# EXERCISE PROMPT
Every record must appear in the response exactly as given.

===

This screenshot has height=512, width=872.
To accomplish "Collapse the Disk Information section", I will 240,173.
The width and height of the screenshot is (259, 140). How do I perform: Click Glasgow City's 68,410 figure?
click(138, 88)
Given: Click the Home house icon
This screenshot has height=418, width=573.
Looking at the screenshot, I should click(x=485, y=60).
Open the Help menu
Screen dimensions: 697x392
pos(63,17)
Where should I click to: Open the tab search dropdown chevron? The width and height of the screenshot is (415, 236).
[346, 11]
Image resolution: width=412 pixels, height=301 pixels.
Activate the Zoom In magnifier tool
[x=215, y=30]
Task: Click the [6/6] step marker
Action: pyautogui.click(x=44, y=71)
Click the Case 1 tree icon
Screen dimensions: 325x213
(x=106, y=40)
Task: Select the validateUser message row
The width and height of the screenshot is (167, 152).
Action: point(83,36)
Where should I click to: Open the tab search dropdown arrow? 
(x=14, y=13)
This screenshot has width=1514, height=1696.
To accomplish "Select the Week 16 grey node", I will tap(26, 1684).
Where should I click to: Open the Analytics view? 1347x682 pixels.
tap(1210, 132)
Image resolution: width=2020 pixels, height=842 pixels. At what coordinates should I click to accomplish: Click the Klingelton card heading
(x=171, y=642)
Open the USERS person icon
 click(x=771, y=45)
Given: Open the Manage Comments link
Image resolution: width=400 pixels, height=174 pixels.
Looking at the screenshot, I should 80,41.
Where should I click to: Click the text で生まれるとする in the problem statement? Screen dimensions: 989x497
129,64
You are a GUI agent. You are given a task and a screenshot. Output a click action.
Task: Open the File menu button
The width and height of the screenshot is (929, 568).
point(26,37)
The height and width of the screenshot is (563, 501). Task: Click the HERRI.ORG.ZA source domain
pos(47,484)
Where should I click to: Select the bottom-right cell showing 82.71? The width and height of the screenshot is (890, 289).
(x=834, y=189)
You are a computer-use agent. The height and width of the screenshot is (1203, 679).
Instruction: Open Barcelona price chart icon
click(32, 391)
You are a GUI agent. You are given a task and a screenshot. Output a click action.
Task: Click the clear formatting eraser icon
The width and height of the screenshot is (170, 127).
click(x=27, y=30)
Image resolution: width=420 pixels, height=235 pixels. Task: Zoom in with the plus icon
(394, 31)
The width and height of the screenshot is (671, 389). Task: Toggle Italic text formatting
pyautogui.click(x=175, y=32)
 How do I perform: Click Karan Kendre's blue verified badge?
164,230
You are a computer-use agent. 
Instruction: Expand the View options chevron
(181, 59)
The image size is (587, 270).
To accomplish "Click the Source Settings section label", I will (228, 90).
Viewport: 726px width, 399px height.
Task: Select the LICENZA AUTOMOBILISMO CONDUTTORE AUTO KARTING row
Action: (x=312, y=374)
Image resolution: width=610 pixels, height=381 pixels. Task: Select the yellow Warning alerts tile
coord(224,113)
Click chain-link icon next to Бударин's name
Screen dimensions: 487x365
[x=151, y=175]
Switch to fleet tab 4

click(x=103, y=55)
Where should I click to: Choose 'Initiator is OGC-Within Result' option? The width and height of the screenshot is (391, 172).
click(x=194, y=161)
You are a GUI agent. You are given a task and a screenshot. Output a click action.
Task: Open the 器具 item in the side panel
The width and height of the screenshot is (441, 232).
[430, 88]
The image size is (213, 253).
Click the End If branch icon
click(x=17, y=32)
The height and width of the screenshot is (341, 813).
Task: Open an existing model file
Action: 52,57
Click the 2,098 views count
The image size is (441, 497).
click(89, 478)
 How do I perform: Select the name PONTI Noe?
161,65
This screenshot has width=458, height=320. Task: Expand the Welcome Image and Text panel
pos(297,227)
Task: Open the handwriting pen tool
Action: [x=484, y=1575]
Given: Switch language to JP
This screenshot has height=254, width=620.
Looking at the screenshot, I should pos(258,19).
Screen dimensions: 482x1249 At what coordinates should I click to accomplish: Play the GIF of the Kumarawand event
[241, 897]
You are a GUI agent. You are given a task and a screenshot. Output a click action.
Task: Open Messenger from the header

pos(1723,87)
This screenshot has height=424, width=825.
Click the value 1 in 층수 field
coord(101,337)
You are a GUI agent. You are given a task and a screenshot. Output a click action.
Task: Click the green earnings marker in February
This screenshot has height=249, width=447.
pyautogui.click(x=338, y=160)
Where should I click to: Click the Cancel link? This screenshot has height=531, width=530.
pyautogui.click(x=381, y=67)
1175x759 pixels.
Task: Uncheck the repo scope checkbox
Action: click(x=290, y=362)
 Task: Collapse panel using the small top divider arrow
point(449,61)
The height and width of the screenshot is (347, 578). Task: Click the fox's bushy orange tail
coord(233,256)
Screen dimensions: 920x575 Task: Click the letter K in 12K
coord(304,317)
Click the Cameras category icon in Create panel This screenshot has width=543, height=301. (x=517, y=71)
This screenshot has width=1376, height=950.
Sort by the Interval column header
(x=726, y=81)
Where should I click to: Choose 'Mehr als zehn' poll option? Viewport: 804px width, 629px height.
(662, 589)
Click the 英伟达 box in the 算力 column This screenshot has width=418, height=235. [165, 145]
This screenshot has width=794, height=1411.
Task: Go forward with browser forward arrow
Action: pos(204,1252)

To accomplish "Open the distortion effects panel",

===

# ANSWER SPACE
This screenshot has height=512, width=872.
To accomplish "Collapse the Disk Information section", I will 240,173.
The width and height of the screenshot is (259, 140). How do I perform: Click Glasgow City's 68,410 figure?
click(138, 88)
Given: Click the Home house icon
This screenshot has height=418, width=573.
Looking at the screenshot, I should click(x=485, y=60).
Open the Help menu
Screen dimensions: 697x392
pos(63,17)
Where should I click to: Open the tab search dropdown chevron? The width and height of the screenshot is (415, 236).
[346, 11]
Image resolution: width=412 pixels, height=301 pixels.
Activate the Zoom In magnifier tool
[x=215, y=30]
Task: Click the [6/6] step marker
Action: pyautogui.click(x=44, y=71)
Click the Case 1 tree icon
Screen dimensions: 325x213
(x=106, y=40)
Task: Select the validateUser message row
The width and height of the screenshot is (167, 152).
Action: point(83,36)
Where should I click to: Open the tab search dropdown arrow? 
(x=14, y=13)
This screenshot has width=1514, height=1696.
To accomplish "Select the Week 16 grey node", I will tap(26, 1684).
Where should I click to: Open the Analytics view? 1347x682 pixels.
tap(1210, 132)
Image resolution: width=2020 pixels, height=842 pixels. At what coordinates should I click to accomplish: Click the Klingelton card heading
(x=171, y=642)
Open the USERS person icon
 click(x=771, y=45)
Given: Open the Manage Comments link
Image resolution: width=400 pixels, height=174 pixels.
Looking at the screenshot, I should 80,41.
Where should I click to: Click the text で生まれるとする in the problem statement? Screen dimensions: 989x497
129,64
You are a GUI agent. You are given a task and a screenshot. Output a click action.
Task: Open the File menu button
The width and height of the screenshot is (929, 568).
point(26,37)
The height and width of the screenshot is (563, 501). Task: Click the HERRI.ORG.ZA source domain
pos(47,484)
Where should I click to: Select the bottom-right cell showing 82.71? The width and height of the screenshot is (890, 289).
(x=834, y=189)
You are a computer-use agent. The height and width of the screenshot is (1203, 679).
Instruction: Open Barcelona price chart icon
click(32, 391)
You are a GUI agent. You are given a task and a screenshot. Output a click action.
Task: Click the clear formatting eraser icon
The width and height of the screenshot is (170, 127).
click(x=27, y=30)
Image resolution: width=420 pixels, height=235 pixels. Task: Zoom in with the plus icon
(394, 31)
The width and height of the screenshot is (671, 389). Task: Toggle Italic text formatting
pyautogui.click(x=175, y=32)
 How do I perform: Click Karan Kendre's blue verified badge?
164,230
You are a computer-use agent. 
Instruction: Expand the View options chevron
(181, 59)
The image size is (587, 270).
To accomplish "Click the Source Settings section label", I will (228, 90).
Viewport: 726px width, 399px height.
Task: Select the LICENZA AUTOMOBILISMO CONDUTTORE AUTO KARTING row
Action: (x=312, y=374)
Image resolution: width=610 pixels, height=381 pixels. Task: Select the yellow Warning alerts tile
coord(224,113)
Click chain-link icon next to Бударин's name
Screen dimensions: 487x365
[x=151, y=175]
Switch to fleet tab 4

click(x=103, y=55)
Where should I click to: Choose 'Initiator is OGC-Within Result' option? The width and height of the screenshot is (391, 172).
click(x=194, y=161)
You are a GUI agent. You are given a task and a screenshot. Output a click action.
Task: Open the 器具 item in the side panel
The width and height of the screenshot is (441, 232).
[430, 88]
The image size is (213, 253).
Click the End If branch icon
click(x=17, y=32)
The height and width of the screenshot is (341, 813).
Task: Open an existing model file
Action: 52,57
Click the 2,098 views count
The image size is (441, 497).
click(89, 478)
 How do I perform: Select the name PONTI Noe?
161,65
This screenshot has width=458, height=320. Task: Expand the Welcome Image and Text panel
pos(297,227)
Task: Open the handwriting pen tool
Action: [x=484, y=1575]
Given: Switch language to JP
This screenshot has height=254, width=620.
Looking at the screenshot, I should pos(258,19).
Screen dimensions: 482x1249 At what coordinates should I click to accomplish: Play the GIF of the Kumarawand event
[241, 897]
You are a GUI agent. You are given a task and a screenshot. Output a click action.
Task: Open Messenger from the header

pos(1723,87)
This screenshot has height=424, width=825.
Click the value 1 in 층수 field
coord(101,337)
You are a GUI agent. You are given a task and a screenshot. Output a click action.
Task: Click the green earnings marker in February
This screenshot has height=249, width=447.
pyautogui.click(x=338, y=160)
Where should I click to: Click the Cancel link? This screenshot has height=531, width=530.
pyautogui.click(x=381, y=67)
1175x759 pixels.
Task: Uncheck the repo scope checkbox
Action: click(x=290, y=362)
 Task: Collapse panel using the small top divider arrow
point(449,61)
The height and width of the screenshot is (347, 578). Task: Click the fox's bushy orange tail
coord(233,256)
Screen dimensions: 920x575 Task: Click the letter K in 12K
coord(304,317)
Click the Cameras category icon in Create panel This screenshot has width=543, height=301. (x=517, y=71)
This screenshot has width=1376, height=950.
Sort by the Interval column header
(x=726, y=81)
Where should I click to: Choose 'Mehr als zehn' poll option? Viewport: 804px width, 629px height.
(662, 589)
Click the 英伟达 box in the 算力 column This screenshot has width=418, height=235. [165, 145]
This screenshot has width=794, height=1411.
Task: Go forward with browser forward arrow
Action: pos(204,1252)

To accomplish "Open the distortion effects panel",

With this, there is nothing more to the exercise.